For those who do not wish to buy an annuity, the government is proposing to allow capped drawdown, equivalent to unsecured pension (USP) extended beyond age 75, for the whole of an individual’s retirement.

USP currently allows individuals to take a tax-free lump sum at the beginning of their retirement, keeping funds invested in a tax-exempt environment while drawing down an income from their remaining pension pot in line with their needs, subject to a prudent drawdown limit. Capped drawdown will be applicable from the age of 55.

Tom McPhail, head of pensions research at Hargreaves Lansdown, said the capped drawdown proposal is both radical and unexpected. “The government deserves extra marks for style here. Even if you have a modest income, you are effectively able to access an income for life, and have the flexibility of choosing how much you drawn down annually, subject to a capped limit.” he said.

The government will also create additional flexibility for individuals who wish to draw down more than the capped annual limit. Under this model, drawdown of unlimited amounts will be allowed from the pension pot, provided people can demonstrate they have secured a sufficient minimum income to prevent them from exhausting their savings prematurely and falling back on the state.

An individual could choose to annuitise part of their pension pot and invest the remainder in a capped or flexible drawdown arrangement. Conversely, they could enter a capped drawdown arrangement upon retirement and could decide to purchase an annuity at a later date in order to secure a guaranteed income for life.

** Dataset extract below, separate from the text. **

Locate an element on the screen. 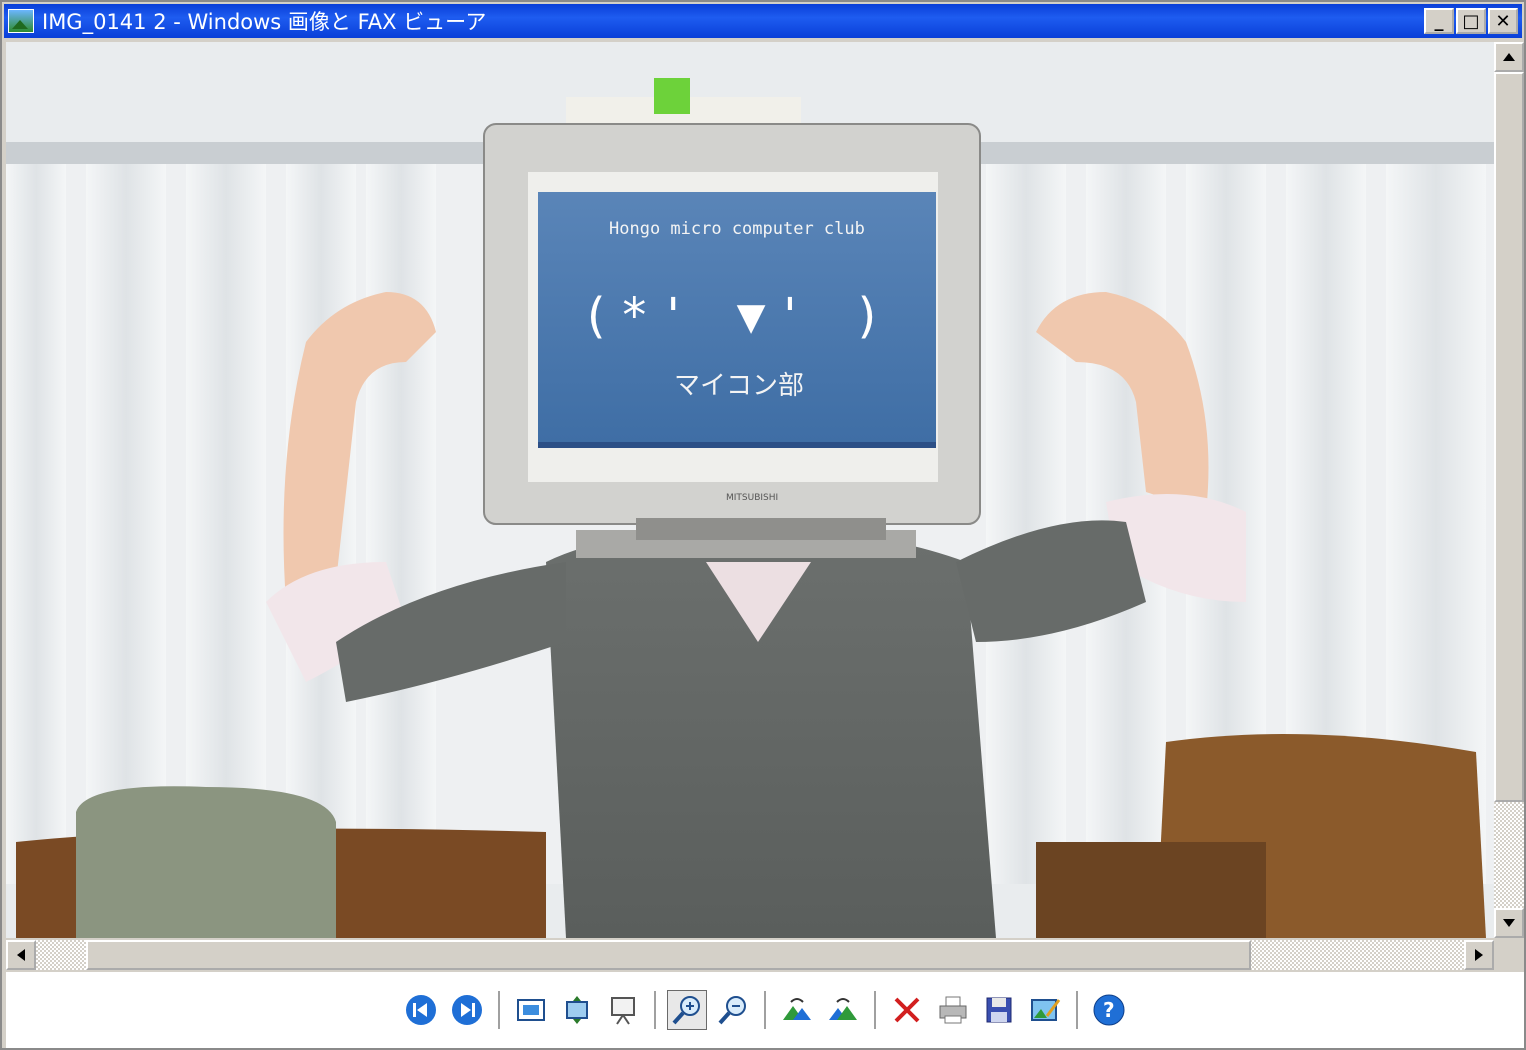 The height and width of the screenshot is (1050, 1526). viewer-toolbar: ? is located at coordinates (765, 1010).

To access flexible drawdown, the consultation proposes individuals must satisfy a Minimum Income Requirement (MIR) to protect the Exchequer from the risk of people falling back on the state.

One option outlined in the consultation is to set the MIR at the level of income above which a person cannot claim means-tested benefits. However, this would not be straightforward as means-tested benefit entitlements are not based on income alone, but take into consideration other factors such as long-term care, disability and housing circumstances.

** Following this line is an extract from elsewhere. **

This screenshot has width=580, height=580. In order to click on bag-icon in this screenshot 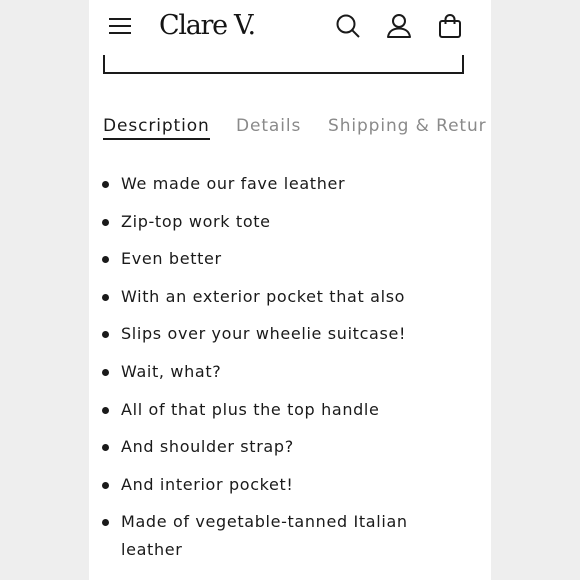, I will do `click(450, 26)`.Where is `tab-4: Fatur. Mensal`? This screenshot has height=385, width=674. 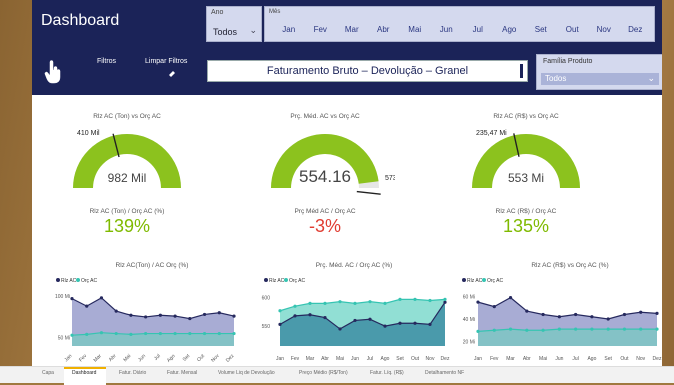
tab-4: Fatur. Mensal is located at coordinates (182, 373).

The level of the MIR should therefore be a reasonable proxy for an income level above which the likelihood of an individual prematurely exhausting their pension savings and falling back on the state is minimal, the consultation states.

Towers Watson said the MIR could end up being a big number relative to most pension savings if the government takes a cautious approach to ensure pensioners aren't entitled to taxpayer support, having spent their own money.

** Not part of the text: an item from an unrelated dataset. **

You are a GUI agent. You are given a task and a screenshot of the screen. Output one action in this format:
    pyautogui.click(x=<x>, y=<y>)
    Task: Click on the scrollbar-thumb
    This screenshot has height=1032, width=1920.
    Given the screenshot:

Paul Macro, senior consultant at the advisers, said: “If the government took a conservative approach, many people would have to use roughly the first £300,000 of their savings to provide a secure income before being able to access the rest of their money upfront.

“However, that number could fall if annuity rates improve, if means-tested benefits are pared back further in response to the fiscal crisis, or if the government decides there is only a small risk of people running down all their non-pension assets.”

Most people do not have pension pots of this size, but will still have more flexibility to invest their savings aggressively to accumulate a bigger income later in retirement, if they are prepared to risk outliving their money, Macro said.

Trevor Matthews, chief executive of Friends Provident, said it is important the industry sets a realistic minimum income requirement that excludes individuals from any means-tested benefits.

Tim Whiting, head of desk and web at the Annuity Bureau, said the overall impact of the proposals will be modest and only likely to benefit those with large funds. He added the vast majority of people will still need to access income as soon as they finish working, and so the option of deferring their annuity will not be viable.

“In addition, the average retirement fund in the UK is less than £30,000 and at that value flexibility really is not an option,” Whiting said.

Macro also pointed out most occupational DC schemes do not currently offer income drawdown, therefore will either have to offer this facility or require members wanting to use it to transfer out into a personal pension.

The closing date for responses is September 10, 2010.